[Elements of Military Art and Science by Henry Wager Halleck]@TWC D-Link bookElements of Military Art and Science CHAPTER XIV 44/50
While the besiegers are establishing their enfilading batteries, a strong fire of solid shot and shells will be concentrated on the points selected for their construction.
The garrison will also labor during this period to put the work into a complete state of defence: constructing all necessary palisadings, traverses, blindages, barriers; and strengthening, if necessary, the covering of the magazines. _Third period._--After the completion of the third parallel, the crowning of the covered way may be effected by storm, by regular approaches, or (if the work is secured by defensive mines) by a subterranean warfare. In the first case stone mortar-batteries are established in front of the third parallel, which, on a given signal, will open their fire in concert with all the enfilading and mortar batteries.
When this fire has produced its effect in clearing the outworks, picked troops will sally forth and carry the covered way with the bayonet, sheltering themselves behind the traverses until the sappers throw up a trench some four or five yards from the crest of the glacis, high enough to protect the troops from the fire of the besieged.
It may afterwards be connected with the third parallel by boyaux.
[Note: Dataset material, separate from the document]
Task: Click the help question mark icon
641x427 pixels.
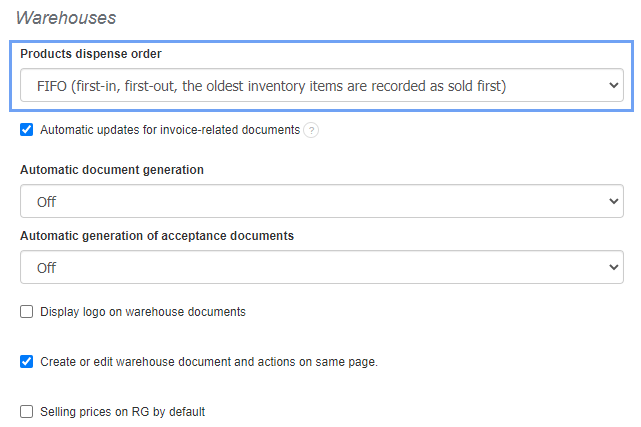Action: pos(311,130)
When the covered way is to be crowned by regular approaches, a _double sap_ is pushed forward from the third parallel to within thirty yards of the salient of the covered way; the trench is then extended some fifteen or twenty yards to the right or left, and the earth thrown up high enough to enable the besiegers to obtain a plunging fire into the covered way, and thus prevent the enemy from occupying it.
This mound of earth is termed a _trench cavalier_, (O).